== Segment start ==
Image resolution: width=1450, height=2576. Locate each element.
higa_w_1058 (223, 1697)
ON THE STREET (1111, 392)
== Segment end ==
== Segment start ==
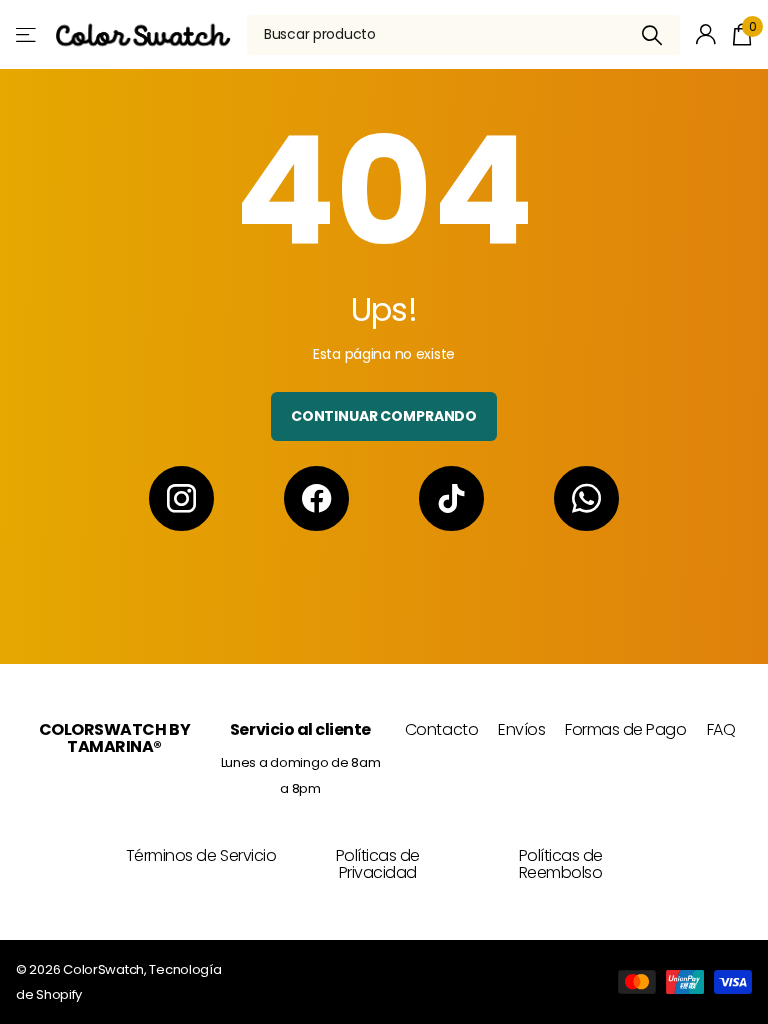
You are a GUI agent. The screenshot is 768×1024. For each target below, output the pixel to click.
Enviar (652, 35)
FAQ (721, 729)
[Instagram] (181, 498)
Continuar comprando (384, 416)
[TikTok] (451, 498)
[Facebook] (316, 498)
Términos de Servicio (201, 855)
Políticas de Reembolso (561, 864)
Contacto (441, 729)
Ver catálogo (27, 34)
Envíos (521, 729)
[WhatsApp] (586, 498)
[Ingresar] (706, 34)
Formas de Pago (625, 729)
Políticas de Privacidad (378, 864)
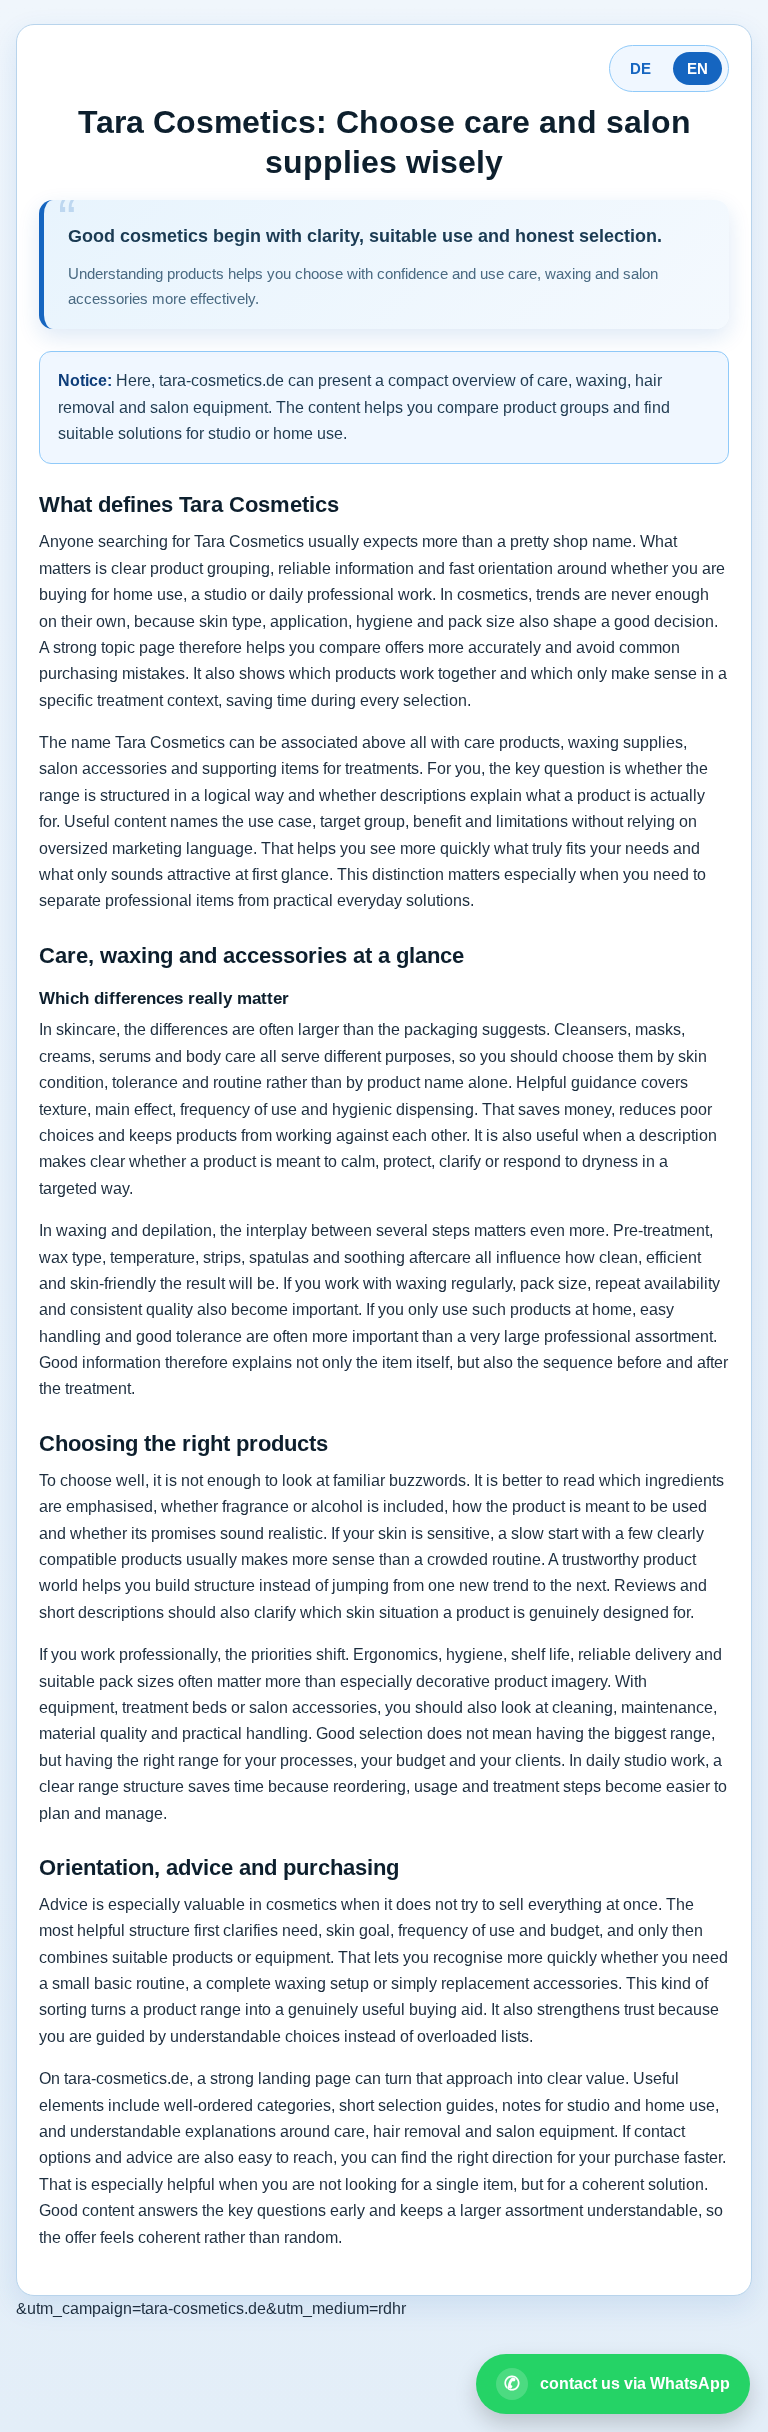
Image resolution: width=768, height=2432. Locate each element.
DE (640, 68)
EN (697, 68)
== Segment end ==
== Segment start ==
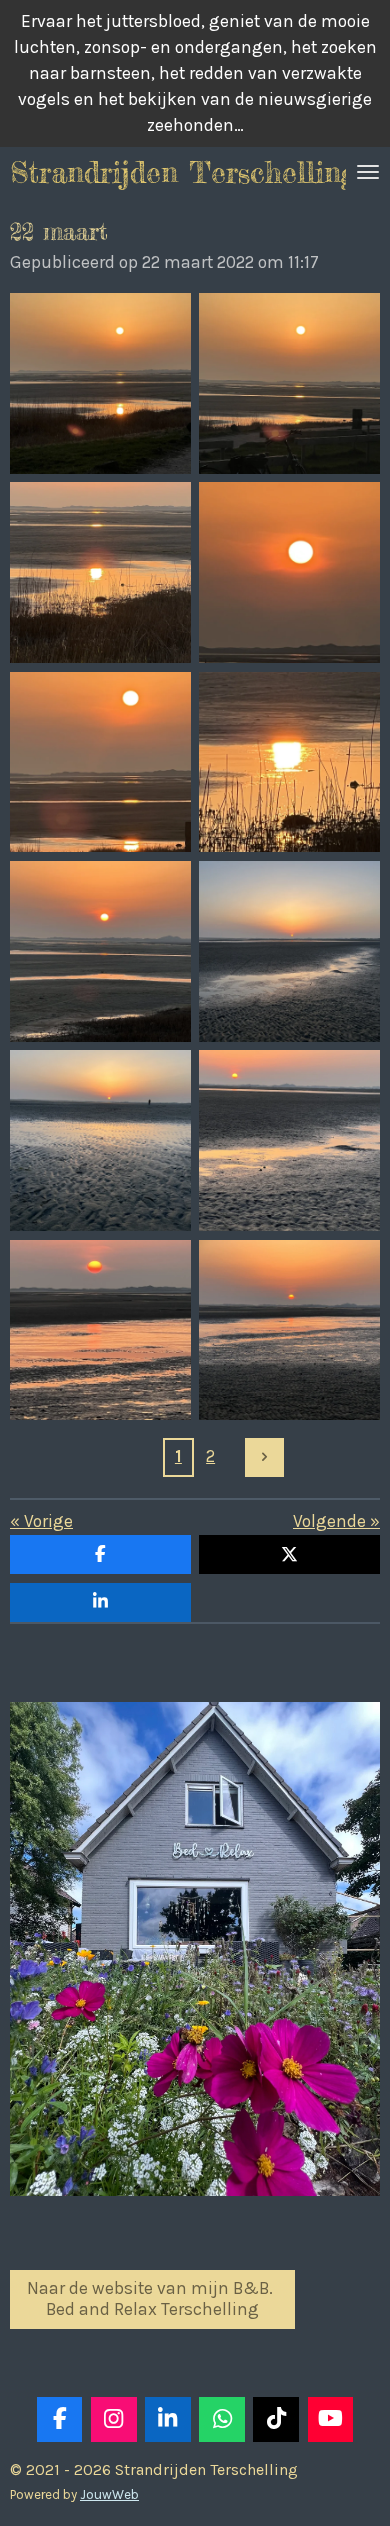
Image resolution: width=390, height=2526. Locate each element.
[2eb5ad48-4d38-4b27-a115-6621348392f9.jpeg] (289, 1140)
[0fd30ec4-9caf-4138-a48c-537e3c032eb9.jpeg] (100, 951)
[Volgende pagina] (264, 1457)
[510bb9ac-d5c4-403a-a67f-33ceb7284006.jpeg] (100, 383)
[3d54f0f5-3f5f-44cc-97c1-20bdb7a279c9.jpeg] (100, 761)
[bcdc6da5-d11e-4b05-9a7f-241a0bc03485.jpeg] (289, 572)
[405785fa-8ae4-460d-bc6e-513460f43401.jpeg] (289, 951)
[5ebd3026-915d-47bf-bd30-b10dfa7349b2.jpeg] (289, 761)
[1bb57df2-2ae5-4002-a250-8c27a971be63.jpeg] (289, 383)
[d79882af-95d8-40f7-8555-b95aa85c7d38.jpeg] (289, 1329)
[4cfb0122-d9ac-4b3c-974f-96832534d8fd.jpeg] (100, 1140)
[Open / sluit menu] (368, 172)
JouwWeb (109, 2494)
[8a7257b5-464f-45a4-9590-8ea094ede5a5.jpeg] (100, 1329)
== Segment end ==
● **REQUIRED WORK**:
Copy the entries above exactly, but only from the line holding "Image resolution: width=1450, height=2576." through the line holding "ON THE STREET (1111, 392)", both included.

● **ANSWER**:
Image resolution: width=1450, height=2576. Locate each element.
higa_w_1058 (223, 1697)
ON THE STREET (1111, 392)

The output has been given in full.